• _Work required_: From the data below, copy exactly the lines that lie between the one holding "This screenshot has height=789, width=1512." and the one holding "Switch map to", including both, and nothing more.

(Pixel coordinate grounding data)
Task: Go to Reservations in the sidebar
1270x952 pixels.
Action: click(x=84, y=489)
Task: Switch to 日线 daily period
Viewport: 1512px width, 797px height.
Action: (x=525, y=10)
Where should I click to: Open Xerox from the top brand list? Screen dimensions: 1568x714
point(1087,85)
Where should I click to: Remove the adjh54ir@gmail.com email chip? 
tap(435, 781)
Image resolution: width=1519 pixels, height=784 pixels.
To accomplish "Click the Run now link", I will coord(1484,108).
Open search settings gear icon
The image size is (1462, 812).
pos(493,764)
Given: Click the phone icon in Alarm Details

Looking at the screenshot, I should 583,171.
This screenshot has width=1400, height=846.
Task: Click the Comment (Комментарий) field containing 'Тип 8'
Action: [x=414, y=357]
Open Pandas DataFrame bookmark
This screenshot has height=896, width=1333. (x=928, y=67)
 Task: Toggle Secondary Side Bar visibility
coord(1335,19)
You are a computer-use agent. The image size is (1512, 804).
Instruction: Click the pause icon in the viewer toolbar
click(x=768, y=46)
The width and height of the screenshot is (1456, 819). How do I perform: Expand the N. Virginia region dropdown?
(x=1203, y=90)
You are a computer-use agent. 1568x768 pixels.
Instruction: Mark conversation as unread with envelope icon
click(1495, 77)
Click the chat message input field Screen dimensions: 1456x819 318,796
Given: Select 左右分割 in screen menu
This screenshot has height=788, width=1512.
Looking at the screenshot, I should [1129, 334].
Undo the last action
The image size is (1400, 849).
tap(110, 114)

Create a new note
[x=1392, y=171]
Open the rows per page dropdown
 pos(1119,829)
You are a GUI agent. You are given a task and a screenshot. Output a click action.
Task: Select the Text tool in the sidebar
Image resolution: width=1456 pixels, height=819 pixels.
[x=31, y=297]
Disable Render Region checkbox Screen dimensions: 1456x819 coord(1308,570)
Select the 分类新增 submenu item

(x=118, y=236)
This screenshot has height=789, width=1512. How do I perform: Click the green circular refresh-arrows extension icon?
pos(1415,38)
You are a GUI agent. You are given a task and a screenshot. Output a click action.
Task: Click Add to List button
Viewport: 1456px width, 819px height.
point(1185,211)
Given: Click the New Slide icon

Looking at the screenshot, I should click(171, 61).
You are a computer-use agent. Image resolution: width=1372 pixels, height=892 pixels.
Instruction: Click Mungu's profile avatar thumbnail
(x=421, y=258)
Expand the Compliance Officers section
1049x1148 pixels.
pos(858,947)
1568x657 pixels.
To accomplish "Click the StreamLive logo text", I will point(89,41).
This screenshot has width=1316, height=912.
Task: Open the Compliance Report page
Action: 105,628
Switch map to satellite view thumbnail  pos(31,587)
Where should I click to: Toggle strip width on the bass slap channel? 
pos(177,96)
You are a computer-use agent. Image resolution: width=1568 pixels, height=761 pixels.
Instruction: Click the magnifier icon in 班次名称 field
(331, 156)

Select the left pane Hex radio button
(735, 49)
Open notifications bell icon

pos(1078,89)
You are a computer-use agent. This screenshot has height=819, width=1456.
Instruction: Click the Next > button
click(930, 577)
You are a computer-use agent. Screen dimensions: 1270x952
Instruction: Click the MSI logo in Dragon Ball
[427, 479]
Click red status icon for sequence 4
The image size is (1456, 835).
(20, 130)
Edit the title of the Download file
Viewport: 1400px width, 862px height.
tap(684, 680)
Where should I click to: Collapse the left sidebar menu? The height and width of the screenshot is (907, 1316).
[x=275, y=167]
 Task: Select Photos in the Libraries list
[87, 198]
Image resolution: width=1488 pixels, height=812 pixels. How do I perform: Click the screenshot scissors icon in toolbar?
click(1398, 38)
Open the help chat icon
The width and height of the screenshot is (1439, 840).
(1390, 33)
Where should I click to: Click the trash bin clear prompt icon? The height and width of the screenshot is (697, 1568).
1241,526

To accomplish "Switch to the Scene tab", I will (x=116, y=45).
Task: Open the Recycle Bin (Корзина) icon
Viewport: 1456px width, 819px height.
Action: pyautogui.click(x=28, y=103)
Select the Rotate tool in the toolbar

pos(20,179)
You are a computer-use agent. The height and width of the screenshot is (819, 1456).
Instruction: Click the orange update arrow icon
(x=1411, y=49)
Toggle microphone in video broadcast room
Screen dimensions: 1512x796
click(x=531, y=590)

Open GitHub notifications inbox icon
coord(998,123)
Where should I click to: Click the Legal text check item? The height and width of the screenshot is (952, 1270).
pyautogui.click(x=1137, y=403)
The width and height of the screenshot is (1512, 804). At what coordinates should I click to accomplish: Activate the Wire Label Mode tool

• _Your response_:
This screenshot has height=789, width=1512. How do I perform: Click the green circular refresh-arrows extension icon?
pos(1415,38)
You are a GUI agent. You are given a task and a screenshot. Output a click action.
Task: Click Add to List button
Viewport: 1456px width, 819px height.
point(1185,211)
Given: Click the New Slide icon

Looking at the screenshot, I should click(171, 61).
You are a computer-use agent. Image resolution: width=1372 pixels, height=892 pixels.
Instruction: Click Mungu's profile avatar thumbnail
(x=421, y=258)
Expand the Compliance Officers section
1049x1148 pixels.
pos(858,947)
1568x657 pixels.
To accomplish "Click the StreamLive logo text", I will point(89,41).
This screenshot has width=1316, height=912.
Task: Open the Compliance Report page
Action: 105,628
Switch map to satellite view thumbnail  pos(31,587)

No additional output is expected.